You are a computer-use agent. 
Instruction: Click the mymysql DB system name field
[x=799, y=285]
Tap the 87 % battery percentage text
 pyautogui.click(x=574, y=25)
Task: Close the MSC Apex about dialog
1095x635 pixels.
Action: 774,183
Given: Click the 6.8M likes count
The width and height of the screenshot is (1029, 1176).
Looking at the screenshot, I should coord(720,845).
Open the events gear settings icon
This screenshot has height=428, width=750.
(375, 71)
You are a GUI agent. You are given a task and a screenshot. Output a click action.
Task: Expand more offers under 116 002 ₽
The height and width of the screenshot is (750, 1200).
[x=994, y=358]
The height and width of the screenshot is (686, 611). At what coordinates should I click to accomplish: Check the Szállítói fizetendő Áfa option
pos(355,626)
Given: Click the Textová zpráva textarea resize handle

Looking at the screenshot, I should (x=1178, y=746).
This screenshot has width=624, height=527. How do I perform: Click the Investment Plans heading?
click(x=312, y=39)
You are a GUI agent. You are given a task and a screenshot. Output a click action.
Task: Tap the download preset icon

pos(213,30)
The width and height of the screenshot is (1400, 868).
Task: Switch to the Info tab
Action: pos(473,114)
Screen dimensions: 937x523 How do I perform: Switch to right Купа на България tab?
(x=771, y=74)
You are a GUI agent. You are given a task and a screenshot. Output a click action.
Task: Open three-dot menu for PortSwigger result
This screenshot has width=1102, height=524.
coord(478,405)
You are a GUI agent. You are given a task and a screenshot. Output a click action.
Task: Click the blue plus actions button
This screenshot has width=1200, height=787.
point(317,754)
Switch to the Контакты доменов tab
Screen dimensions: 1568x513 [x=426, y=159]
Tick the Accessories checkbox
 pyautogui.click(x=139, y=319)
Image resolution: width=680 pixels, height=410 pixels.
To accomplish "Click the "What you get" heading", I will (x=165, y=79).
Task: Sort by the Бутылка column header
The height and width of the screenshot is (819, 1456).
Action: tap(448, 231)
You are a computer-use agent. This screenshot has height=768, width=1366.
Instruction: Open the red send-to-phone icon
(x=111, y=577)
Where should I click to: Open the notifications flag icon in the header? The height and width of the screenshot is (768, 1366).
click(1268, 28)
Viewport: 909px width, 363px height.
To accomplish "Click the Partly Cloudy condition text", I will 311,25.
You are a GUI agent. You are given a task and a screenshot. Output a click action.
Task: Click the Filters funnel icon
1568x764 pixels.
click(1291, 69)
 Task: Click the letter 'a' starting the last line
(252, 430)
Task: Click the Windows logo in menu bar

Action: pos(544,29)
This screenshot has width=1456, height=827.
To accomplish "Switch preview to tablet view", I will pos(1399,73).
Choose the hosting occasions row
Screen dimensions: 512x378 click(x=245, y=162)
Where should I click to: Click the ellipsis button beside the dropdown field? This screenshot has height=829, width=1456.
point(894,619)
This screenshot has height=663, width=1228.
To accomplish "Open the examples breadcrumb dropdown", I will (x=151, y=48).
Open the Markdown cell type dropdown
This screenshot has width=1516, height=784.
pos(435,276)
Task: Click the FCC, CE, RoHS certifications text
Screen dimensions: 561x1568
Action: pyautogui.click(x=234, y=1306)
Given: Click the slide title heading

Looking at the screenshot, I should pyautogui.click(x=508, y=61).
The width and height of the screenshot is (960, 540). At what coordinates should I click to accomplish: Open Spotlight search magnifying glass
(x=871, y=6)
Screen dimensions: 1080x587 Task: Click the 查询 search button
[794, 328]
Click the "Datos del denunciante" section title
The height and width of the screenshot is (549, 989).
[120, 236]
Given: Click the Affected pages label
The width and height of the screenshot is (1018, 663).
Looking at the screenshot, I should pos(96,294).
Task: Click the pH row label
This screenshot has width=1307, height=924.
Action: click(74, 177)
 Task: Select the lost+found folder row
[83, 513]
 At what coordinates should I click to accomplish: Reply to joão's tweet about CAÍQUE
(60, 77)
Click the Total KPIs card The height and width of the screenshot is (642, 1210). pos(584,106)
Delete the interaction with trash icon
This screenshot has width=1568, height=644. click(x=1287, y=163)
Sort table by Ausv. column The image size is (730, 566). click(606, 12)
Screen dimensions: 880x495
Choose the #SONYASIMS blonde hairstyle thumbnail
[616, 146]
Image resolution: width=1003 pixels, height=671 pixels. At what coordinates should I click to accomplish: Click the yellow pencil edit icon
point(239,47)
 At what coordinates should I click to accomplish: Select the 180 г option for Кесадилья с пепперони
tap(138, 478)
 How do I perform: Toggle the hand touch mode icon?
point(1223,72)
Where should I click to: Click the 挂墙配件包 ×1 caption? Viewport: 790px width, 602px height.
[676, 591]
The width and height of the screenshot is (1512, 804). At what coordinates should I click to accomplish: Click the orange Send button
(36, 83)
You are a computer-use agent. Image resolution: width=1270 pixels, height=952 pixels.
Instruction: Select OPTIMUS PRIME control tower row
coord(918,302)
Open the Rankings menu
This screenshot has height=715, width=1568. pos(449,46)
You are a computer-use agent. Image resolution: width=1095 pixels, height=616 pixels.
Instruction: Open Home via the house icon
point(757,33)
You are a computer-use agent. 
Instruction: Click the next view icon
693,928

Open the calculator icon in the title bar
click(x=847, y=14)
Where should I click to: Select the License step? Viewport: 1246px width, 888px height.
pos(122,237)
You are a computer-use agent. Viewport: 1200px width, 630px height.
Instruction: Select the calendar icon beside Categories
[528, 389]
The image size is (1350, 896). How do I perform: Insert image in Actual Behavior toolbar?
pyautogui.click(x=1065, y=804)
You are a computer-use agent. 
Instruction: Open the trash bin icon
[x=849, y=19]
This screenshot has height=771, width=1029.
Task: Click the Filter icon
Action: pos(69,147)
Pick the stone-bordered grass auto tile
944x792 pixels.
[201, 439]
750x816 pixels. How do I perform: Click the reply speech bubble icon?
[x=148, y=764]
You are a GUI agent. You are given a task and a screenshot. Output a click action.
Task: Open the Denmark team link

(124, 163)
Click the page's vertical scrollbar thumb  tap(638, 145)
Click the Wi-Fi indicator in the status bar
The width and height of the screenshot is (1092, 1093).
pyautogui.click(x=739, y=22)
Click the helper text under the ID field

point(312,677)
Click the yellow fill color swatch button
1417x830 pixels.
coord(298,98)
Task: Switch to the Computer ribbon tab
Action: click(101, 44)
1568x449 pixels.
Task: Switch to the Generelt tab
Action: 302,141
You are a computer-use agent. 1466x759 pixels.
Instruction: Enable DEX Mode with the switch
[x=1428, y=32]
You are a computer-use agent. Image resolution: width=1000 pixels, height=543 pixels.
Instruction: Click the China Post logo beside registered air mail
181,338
※
Set problem
Update the lines from the one containing "You are a computer-use agent. Image resolution: width=1000" through the end of the records by replacing "registered air mail" with "standard parcel post", leaving everything else unchanged.

Result of this exercise
You are a computer-use agent. Image resolution: width=1000 pixels, height=543 pixels.
Instruction: Click the China Post logo beside standard parcel post
181,338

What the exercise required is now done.